Verslag vergadering Commissie voor Landbouw, Visserij en Plattelandsbeleid
Verslag
– Wegens de coronamaatregelen werd deze vraag om uitleg via videoconferentie behandeld.
Mevrouw Schauvliege heeft het woord.
Op 19 april lanceerde de Vlaamse Regering een open oproep voor nationale parken en landschapsparken. Vlaanderen heeft de ambitie om nationale parken met internationale uitstraling op te richten. Deze gebieden die op langere termijn een natuurkern van 10.000 hectare groot moeten omvatten, dienen voldoende robuust te zijn om de uitzonderlijke natuur die ze bevatten op een duurzame manier te beschermen.
Tegelijkertijd wil Vlaanderen landschapsparken oprichten. Bij de landschapsparken ligt de klemtoon op landschapskwaliteit en de verschillende functies van het gebied. In een landschapspark gaan landschapsontwikkeling, recreatie, natuur, erfgoed, landbouw, wonen, bedrijvigheid en toerisme hand in hand.
Tegen 15 september worden kandidaturen ingewacht.
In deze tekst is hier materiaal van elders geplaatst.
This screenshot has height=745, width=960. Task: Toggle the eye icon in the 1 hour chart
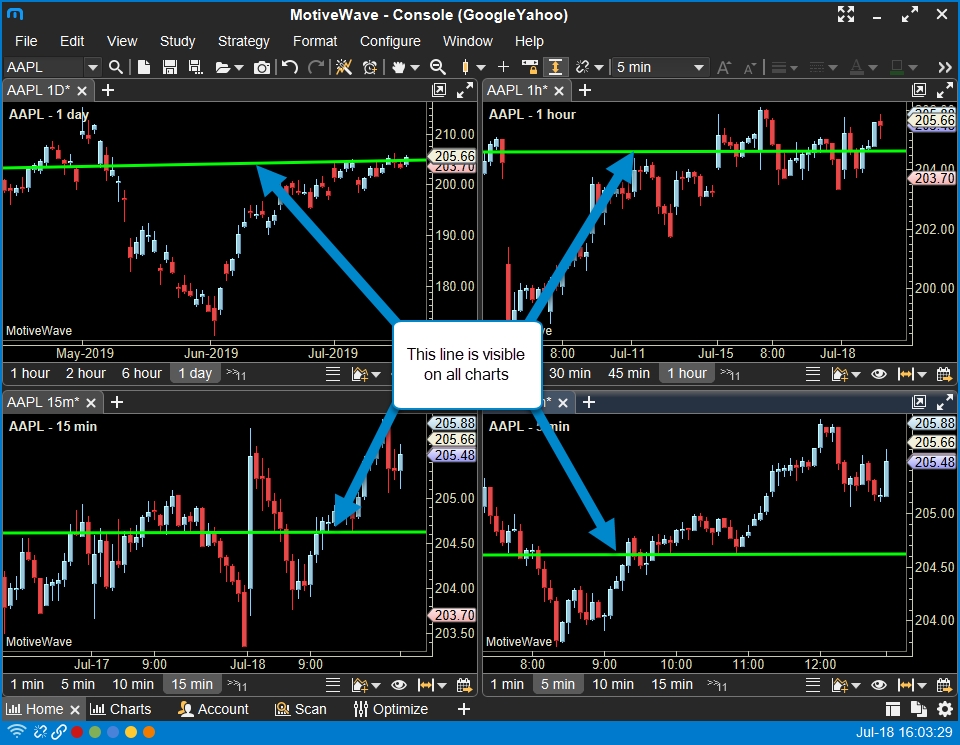(x=879, y=374)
Tegen 2023 zouden de nationale parken en landschapsparken erkend moeten zijn. Er is een ondersteuning voorzien, zowel voor personeelsinzet als voor de inrichting en de procesbegeleiding. Ik heb in mijn schriftelijke voorbereiding het bedrag van 100.000 euro genoemd, maar ik lees ook andere budgetten in de oproep.
Minister, bij de nationale parken ligt de focus vooral op natuurontwikkeling en internationale en toeristische uitstraling. Daarin lees ik niet zo heel veel over landbouw. Welke rol ziet u in dit traject voor landbouwers?
Bij de landschapsparken ligt de klemtoon veeleer op landschapskwaliteit en multifunctionaliteit. Er zijn veel partners betrokken. Op welke manier is het departement Landbouw betrokken?
Zult u zelf extra inspanningen leveren om landbouwers te overtuigen hier actief aan mee te werken? Welke denkt u dan in de picture te zetten?
Kan dit traject een hefboom zijn voor de reconversie naar een meer agro-ecologische landbouw? Zullen de principes van agro-ecologische landbouw een uitgangspunt zijn in dit traject?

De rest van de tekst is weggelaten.